ほいほい!どんどん更新していきますよ~!
まさか「四月は君の嘘」も更新してないとは思わなんだ・・・

だって「四月は君の嘘」と言えばウチのサイトで猛烈プッシュ中の作品ですよ!
毎回ハードルを上げて待ち構えているのに、そのハードルを飛び越えてくるこの作品・・・何故か世間ではまだ注目されていない作品ですが、面白さは本物です


そんな「四月は君の嘘」の感想でもいってみましょ~!


5巻ラストの気になり過ぎるかをりのセリフ・・・は、今回は特に触れられません
しかし、少しずつ謎に包まれていたかをりについても触れられます

今回はかをりの両親が登場!
両親は流石かをりの親って感じで元気いっぱい

公生がかをりとの演奏中に演奏をやめてしまったことについて「演奏を中断したらいかんよ 今までの苦労が全部パーだ」と言ったかと思えば「でもその若さいいね やるじゃん!!」と言ったりと自由な親です(笑)

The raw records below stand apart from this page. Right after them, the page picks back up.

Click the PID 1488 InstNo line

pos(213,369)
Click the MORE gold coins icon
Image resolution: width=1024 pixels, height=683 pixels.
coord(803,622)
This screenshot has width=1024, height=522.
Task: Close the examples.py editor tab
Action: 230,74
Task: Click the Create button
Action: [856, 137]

ですが、公生が帰った後は何やら意味深な表情で「・・・あのコが有馬君か・・・・」と言ってます
しかもかをりのセリフで気になるのは「うちの両親ね 君のファンなの  小さい頃コンクールによく来てたよ」というセリフ

・・・コンクールによく来てたよ
なんでしょうこのセリフ、まるでかをりも公生と同じコンクールに出場してたような言い方ではないでしょうか?

だって普通であればコンクールにも行ってたよ、もしくはコンクールを一緒に見に行ってたんだよ、というセリフがきそうなものですけど・・・かをりが口にしたのは「よく来てたよ」

そしてかをりと言えばあれだけのバイオリンの腕を持ちながらも無名なことも気になります
審査員をしていた人の中にも「なんでこれだけの子が無名なんだ?」と疑問を持っている人もいました

もしかして・・・かをりは元ピアニストなんでしょうか?

そう考えると公生と会ってすぐの時から公生の経歴についてやたら詳しかったり、「同世代の人の憧れ」と公生を表現していたり・・・かをりの過去、気になります!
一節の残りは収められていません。